5) FAR CAPIRE CHE LA VITA CONTINUA
Importante è trasmettere al bambino il messaggio che la vita continua e che ci sono ancora molti momenti di felicità che ci attendono. Non bisogna essere bruschi, ci si può aiutare riferendosi ai cicli della natura come «e foglie dell’albero cadono e muoiono, ma l’albero continua a vivere». Oppure, quando c’è maggiore consapevolezza, si possono sfruttare occasioni come la morte di una pianta o di un animale per arrivare con gradualità a capire il significato della morte.
6) IL RICORDO E’ SEMPRE VIVO
«L’aspetto positivo da sottolineare – prosegue Scaparro – è che magari non rivedremo il nonno, ma il suo ricordo rimarrà per sempre con noi, così come i suoi insegnamenti, facendo passare l’idea che chi muore lascia sempre qualcosa. Parlare, condividere la mancanza, guardare insieme una fotografia e ricordare un bel momento con il bambino aiuta nel percorso di accettazione»
7) AMMORBIDIRE LA REALTA’
I bambini quando guardano i cartoni animati vengono a contatto con la morte. A volte si commuovono perché muore un personaggio. In tal caso significa che sono diventati empatici, sono toccati in profondità. Quando un bambino arriva a dire: «Ma un giorno anche tu non ci sarai più?» vuol dire che ha avuto accesso alla realtà della vita e mette nel conto che un giorno anche i genitori non ci saranno più. Spetta a mamma e papà ammorbidire la cosa, senza raccontare bugie, magari con un po’ di leggerezza: «Sì, ma non c’è fretta, io in questo mondo ci voglio stare ancora un bel po’!’». Si arriva all’accettazione della morte con l’esperienza.
8) MAI ELUDERE LA VERITA’
Sul portale www.nostrofiglio.it si precisa: qualunque strategia si decida di attuare nello spiegare la morte ai bambini, l’importante è non essere evasivi di fronte alle loro domande. Saranno domande secche, dirette, spietate. Ma i genitori non devono mai rispondere con frasi del tipo: «Lo capirai quando sarai grande», o «Questa è una domanda complicata adesso, vedrai che un giorno ne parleremo». Occorre trovare il modo più affine al proprio modo di pensare e con estrema delicatezza dare risposte esaurienti ai propri figli.
9) BAMBINI AL CIMITERO
Andare al cimitero è anche un gesto laico, si va per mantenere in vita il ricordo della persona venuta a mancare. Per questo è consigliabile portarci anche i bambini, già a partire dai tre anni, anche se molti preferiscono lasciarli a casa, ma non lo trovo giusto.
Portandoli con la famiglia al cimitero si ha la possibilità di spiegare loro dove riposa adesso il proprio caro, anche solo dicendo: «In questo momento dorme qui, ma continua a vivere con noi e attraverso di noi, che ne manteniamo vivo il pensiero anche andando a trovarlo».

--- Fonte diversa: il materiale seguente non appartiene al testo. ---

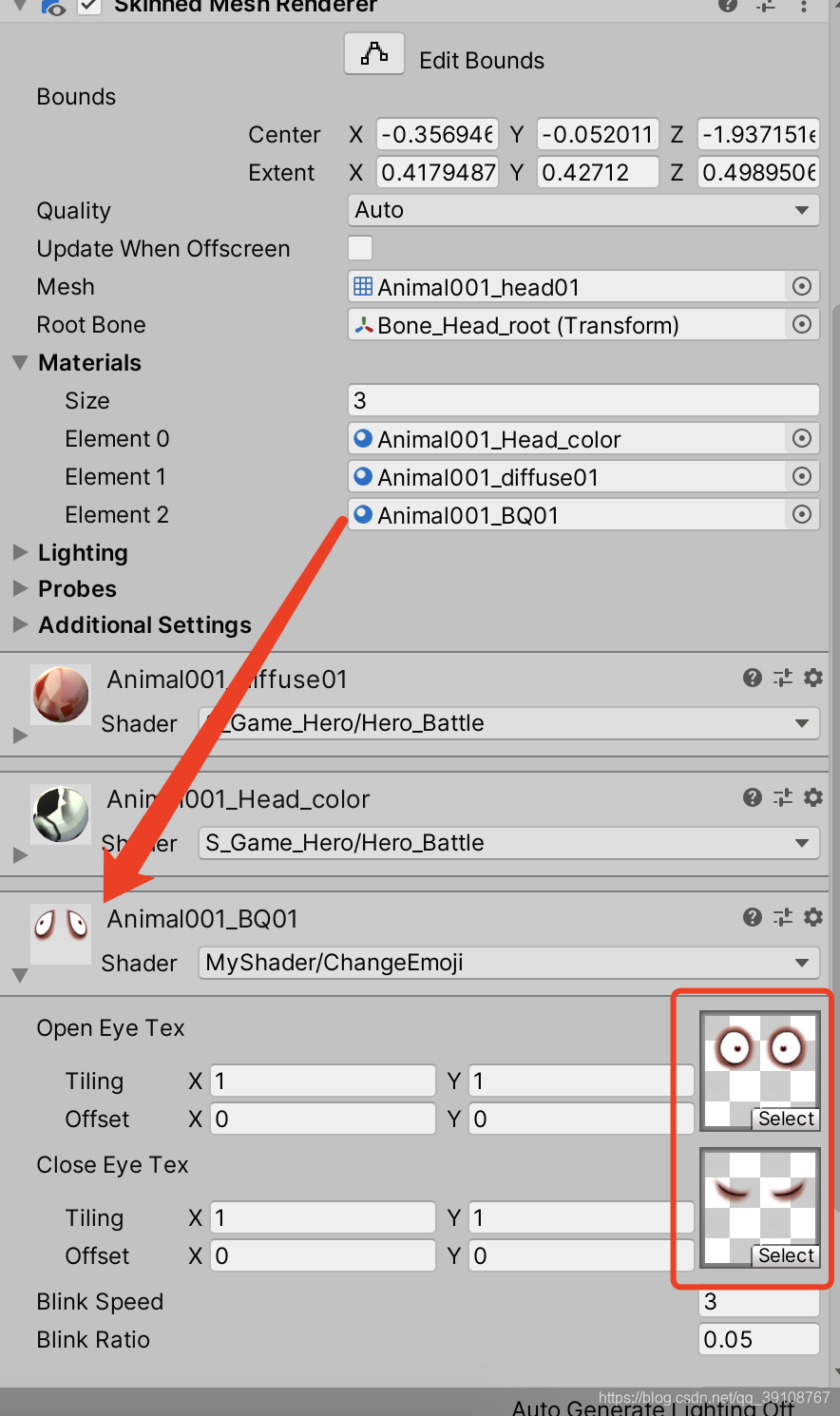
Task: Open object picker for Element 0 material
Action: [802, 438]
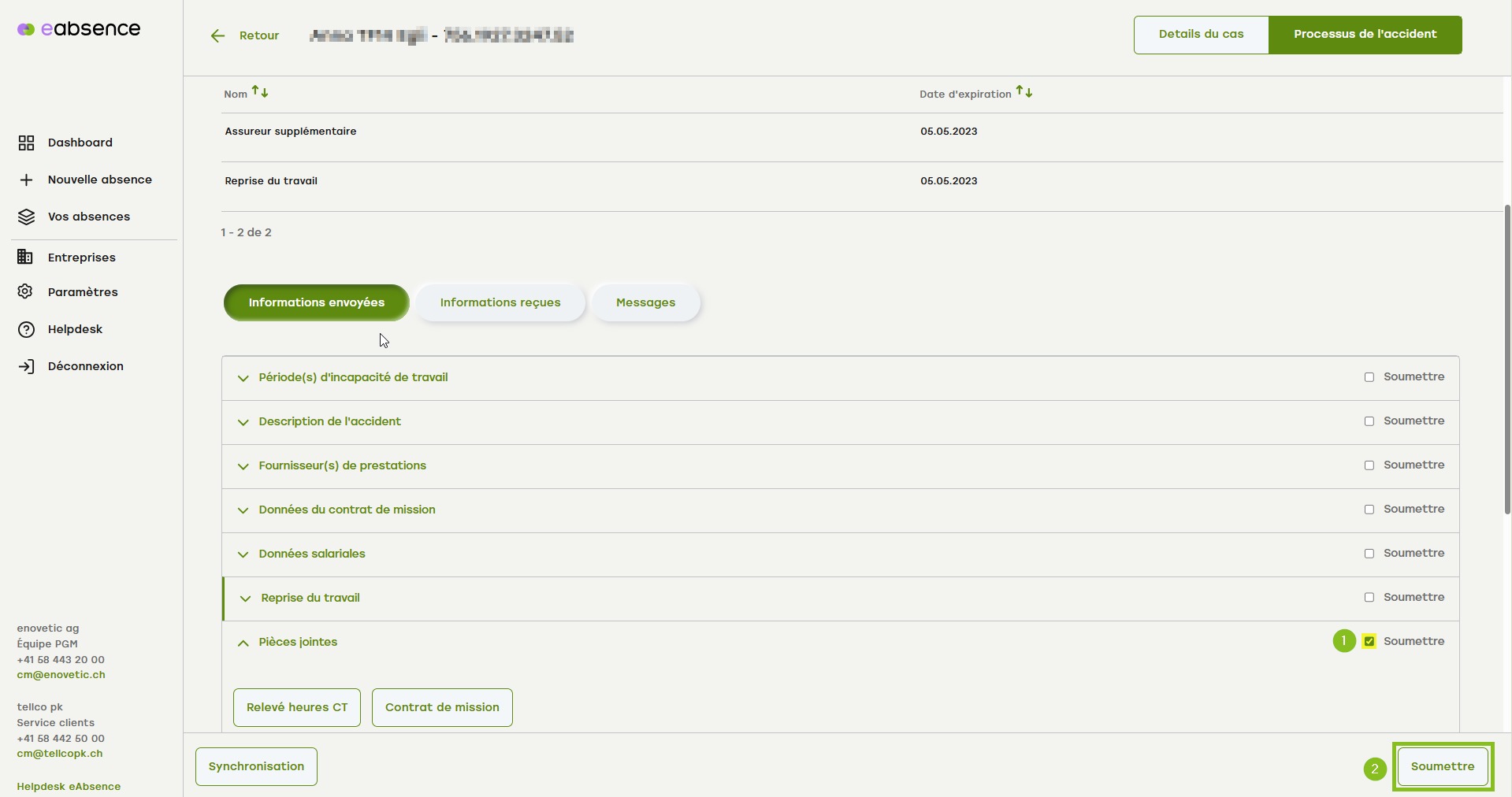Click the Helpdesk question mark icon
This screenshot has width=1512, height=797.
tap(26, 329)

10) ELABORAZIONE DEL LUTTO
La psicologa Francesca Broccoli su suo blog spiega: «Ogni bambino troverà un suo personale e specifico modo di elaborare il lutto. E’ comunque estremamente importante preparare, accompagnare e sostenere il bambino che si trova ad affrontare la scomparsa di un congiunto».
Perché? «Perché tale esperienza rappresenterà un’occasione di apprendimento fondamentale, in base alla quale saranno affrontate le successive esperienze di perdita nel corso della vita».